Karena itu, KSPI menuntut pemerintah dan DPR segera menjalankan putusan MK tersebut dengan mencabut UU No.11 Tahun 2020 dan peraturan turunannya. KSPI bersama serikat buruh lainnya akan melakukan demonstrasi di setiap provinsi, dan kabupaten/kota pada 6-10 Desember 2021. Khusus 7 Desember 2021 demonstrasi akan berpusat di Istana Kepresidenan Jakarta, gedung MK, dan Balai Kota DKI Jakarta.

Selain itu, Iqbal menyebut KSPI akan melakukan kampanye baik nasional dan internasional. Sampai saat ini KSPI telah melayangkan surat kepada sejumlah serikat buruh internasional dan organisasi perburuhan PBB (ILO) terkait putusan MK tersebut dan perbedaan pandangan pemerintah dan serikat buruh terhadap putusan itu.

“Kami juga berencana melakukan langkah hukum dengan menggugat 34 SK Gubernur terkait penertapan upah minimum provinsi (UMP) dan upah minimum kabupaten/kota (UMK),” katanya.

Sebelumnya, Ahli Hukum Tata Negara UGM, Zainal Arifin Mochtar, menilai putusan MK itu sebagian jelas dan sebagian lain tidak. Beberapa hal yang jelas dalam putusan tersebut antara lain menyatakan pembentuk UU dinilai ugal-ugalan dan melanggar asas dan tujuan, partisipasi, naskah akademik, serta tidak mengikuti standar, dan metode baku pembentukan UU.

“Parahnya lagi beberapa norma berubah dan berganti tanpa persetujuan,” kata Zainal Arifin Mochtar dalam diskusi secara daring bertema “Babak Baru UU Cipta Kerja”, Senin (29/11/2021) lalu. (Baca Juga: Ahli Usulkan 4 Tahap Setelah Putusan Uji Formil UU Cipta Kerja)

Untuk substansi putusan yang tidak jelas, Zainal menerangkan beberapa hal, misalnya apakah UU No.11 Tahun 2020 masih berlaku atau tidak? Mengacu poin 4 amar putusan MK menyebut UU No.11 Tahun 2020 masih berlaku sampai dilakukan perbaikan sesuai tenggang waktu yang telah ditentukan yakni 2 tahun. Jika dalam waktu 2 tahun itu tidak dilakukan perbaikan, maka UU No.11 Tahun 2020 dinyatakan tidak memiliki kekuatan hukum mengikat.

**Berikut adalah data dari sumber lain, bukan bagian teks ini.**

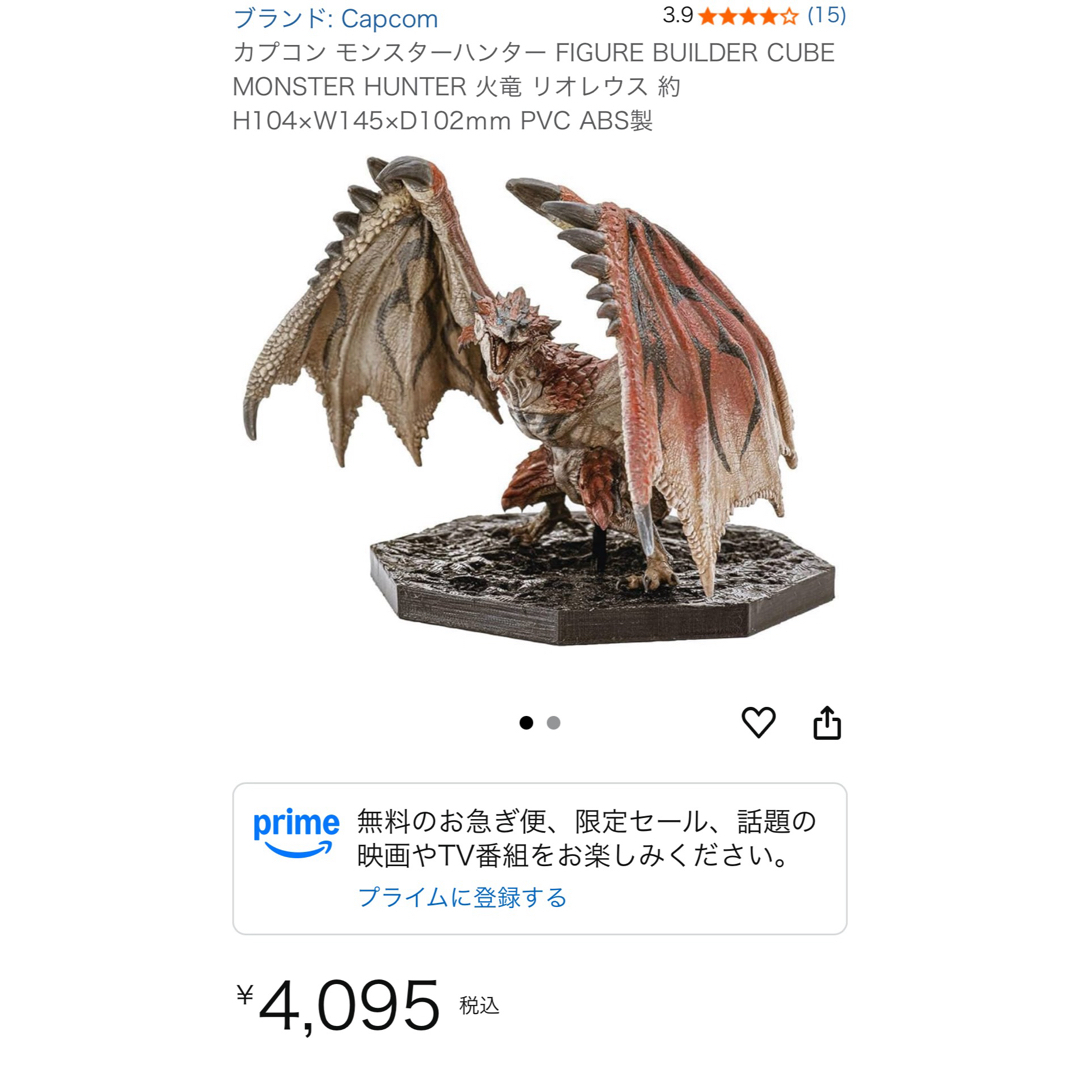Tap the 税込 tax-included label
The width and height of the screenshot is (1080, 1080).
click(x=479, y=1006)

“Poin 4 amar putusan itu seharusnya diartikan UU Cipta Kerja ditangguhkan secara keseluruhan sampai dilakukan perbaikan,” kritiknya.

Kemudian poin 7 amar putusan MK menyatakan menangguhkan segala tindakan/kebijakan yang bersifat strategis dan berdampak luas, serta tidak dibenarkan menerbitkan peraturan pelaksana baru yang berkaitan dengan UU No.11 Tahun 2020. Jika dikaitkan dengan poin 4, maka UU Cipta Kerja masih berlaku hanya untuk substansi yang sifatnya tidak strategis dan tidak berdampak luas.

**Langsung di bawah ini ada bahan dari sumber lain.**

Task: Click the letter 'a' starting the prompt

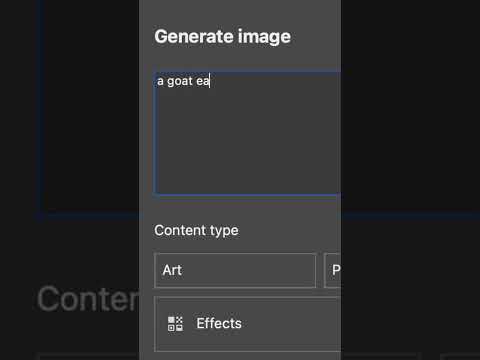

“Untuk substansi UU No.11 Tahun 2020 yang bersifat strategis dan berdampak luas ditangguhkan,” kata dia.

Persoalannya, lanjutnya, MK tidak memberikan batasan mana yang termasuk kebijakan strategis dan berdampak luas. Kemudian bagaimana dengan peraturan turunan UU Cipta Kerja yang telah terbit apakah ikut ditangguhkan jika sifatnya strategis dan berdampak luas? Dia memberi contoh PP No.36 Tahun 2021 tentang Pengupahan dimana salah satu pasalnya menyebut kebijakan pengupahan bersifat strategis dan berdampak luas.

“Saya yakin (semua, red) PP dibuat karena bersifat strategis dan berdampak luas,” ujarnya.

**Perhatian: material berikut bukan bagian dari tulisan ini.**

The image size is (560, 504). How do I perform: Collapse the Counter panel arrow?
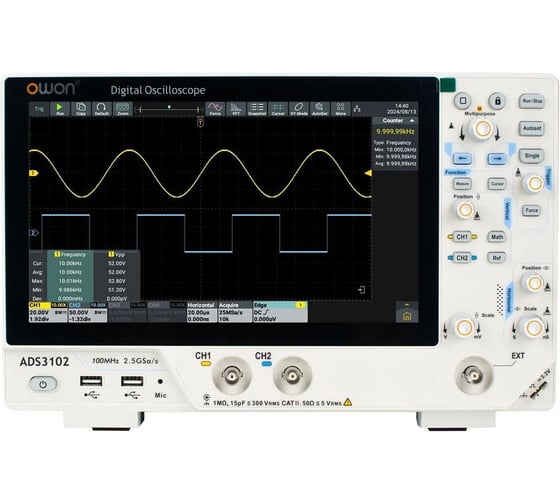(x=412, y=121)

Zainal melihat MK menyatakan permohonan uji materil tidak dapat diterima dengan alasan pengujian formil dikabulkan sebagian. Artinya, MK menekankan uji formil ini berdampak pada materil. Karena itu, tidak tepat jika putusan ini diterjemahkan hanya untuk membenahi sisi formil UU No.11 Tahun 2020 saja. “Jangan sampai nanti yang dibenahi hanya formilnya saja dengan merevisi UU No.15 Tahun 2019,” katanya.